本文抜粋:
────────────────

今回の改正による影響範囲はかなり限られていますが、知っておくことによって労災保険の適切な運用に役立てることができると思います。
これまでの取扱い
労災保険法第8条第1項に基づき、保険給付の額の算定基礎となる給付基礎日額は、労働基準法第12条に定める平均賃金に相当する金額とされています。
そして、労働者が業務上の疾病の診断確定日に既に該当業務を離職していた場合は、基発第556号通達により、離職した日以前3か月間に支払われた賃金を基に算定されます。
また、離職時の支払賃金額が不明な場合は、基発第193号通達により、最終事業場での同種労働者の平均賃金に基づいて算定されることになっています。
ただし、平成22年の基監発0412第1号通達では、労働者が最終事業場を離職し、賃金の記録が確認できない場合は、提出された資料から離職時の標準報酬月額が明らかである場合には、これを基に平均賃金を算定することが認められています。

────────────────

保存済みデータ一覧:
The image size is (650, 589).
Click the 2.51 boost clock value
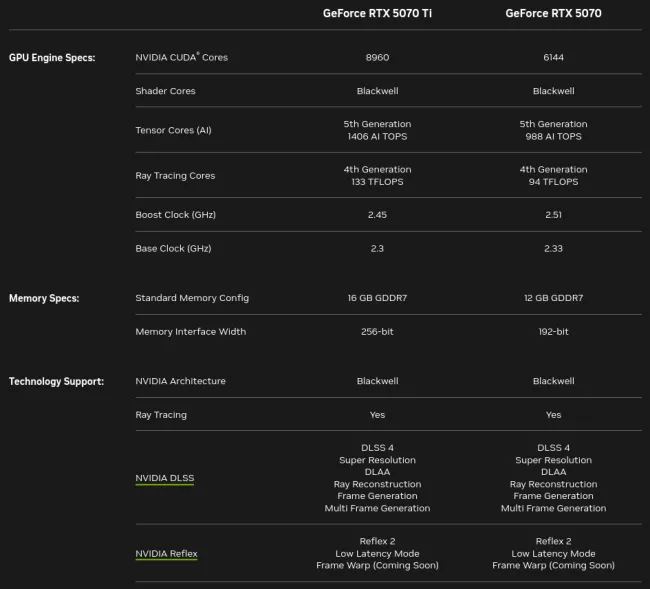tap(553, 215)
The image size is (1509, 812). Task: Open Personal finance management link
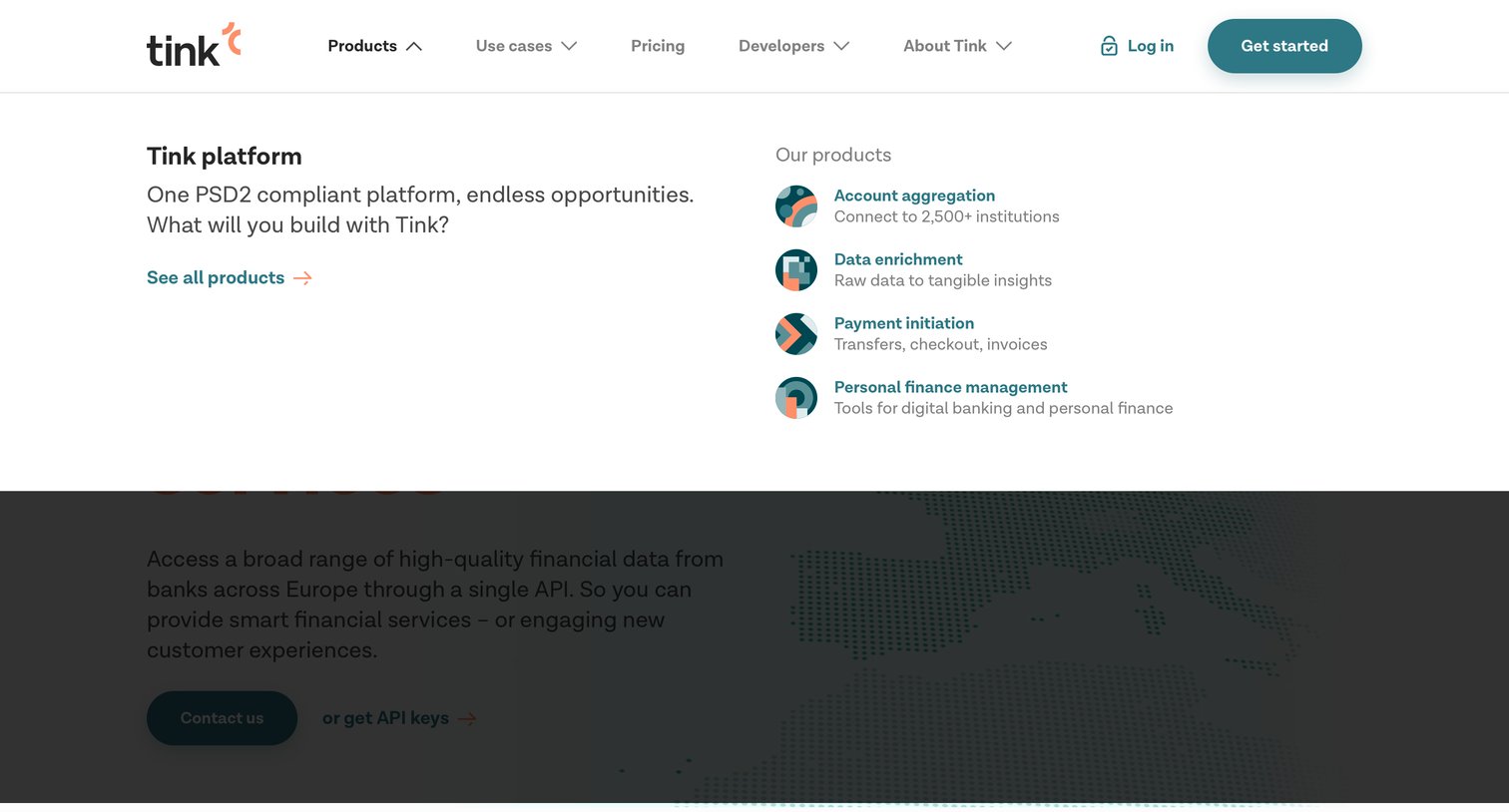pos(950,387)
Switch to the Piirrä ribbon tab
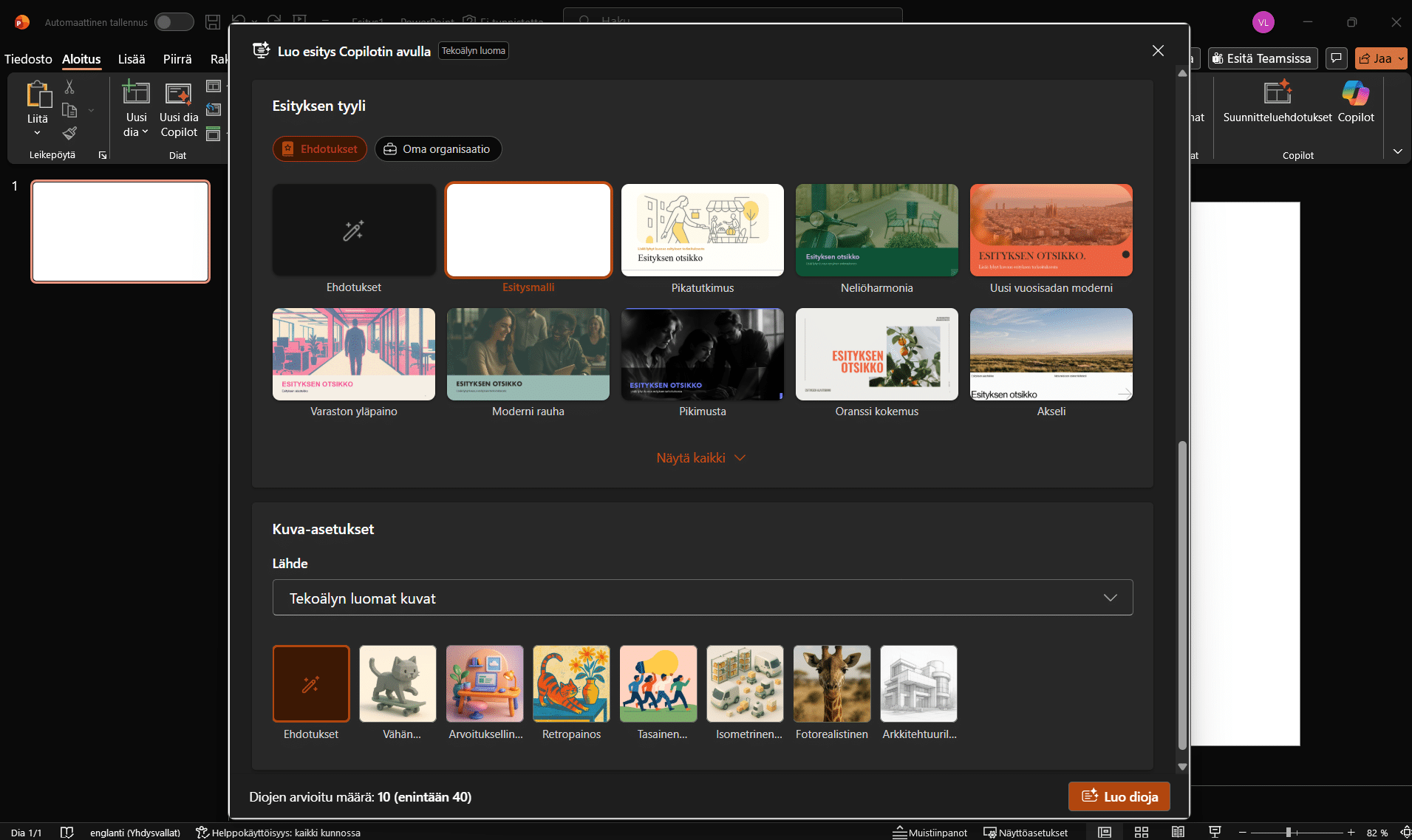Viewport: 1412px width, 840px height. tap(177, 59)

────────────────

作業内容:
1. 労災保険の給付基礎日額に関する文章について、次の問いに答えてください。
(a) 給付基礎日額は、何に相当する金額とされていますか。
(b) 業務上の疾病の診断確定日に労働者が既に該当業務を離職していた場合、どの期間に支払われた賃金を基に算定されますか。
(c) 離職時の支払賃金額が不明な場合、基発第193号通達では何に基づいて算定されますか。
2. 労災保険の給付基礎日額に関する文章を、最後の文に続けて書き進めてください。

回答:
1.
(a) 労働基準法第12条に定める平均賃金に相当する金額です。
(b) 離職した日以前3か月間に支払われた賃金です。
(c) 最終事業場での同種労働者の平均賃金です。

2.
ここで注意すべき点は、基監発0412第1号通達では厚生年金保険の標準報酬月額に関する資料のみが記載されており、健康保険の標準報酬月額に関する資料は記載されていないということです。
改正の内容
皆さんご存知のとおり、厚生年金保険は健康保険と比べて標準報酬月額の等級区分が狭く、最高等級の標準報酬月額も低く設定されています。そのため、厚生年金保険の標準報酬月額が最高等級に該当する労働者においては、健康保険の標準報酬月額が厚生年金保険のそれを上回る可能性があります。
つまり、0412第1号通達に従って平均賃金を算定する場合、厚生年金保険よりも健康保険の標準報酬月額を用いて算定した方が、受給額が高くなる可能性があるということです。
そこで今回、0412第1号通達の改正により、この点に対する対応が行われました。改正では、厚生年金保険の標準報酬月額に関する資料だけではなく、健康保険の標準報酬月額に関する資料も賃金額の証明資料として利用できるようになりました。
まとめ
今回改正された通達は、労働者が業務上の疾病の診断確定日に既に該当業務を離職しており、かつ、離職時の支払賃金額が不明な場合というかなり限定的な場合に適用される通達です。そのため、企業における日常業務において直接的な影響を受けることは少ないかもしれません。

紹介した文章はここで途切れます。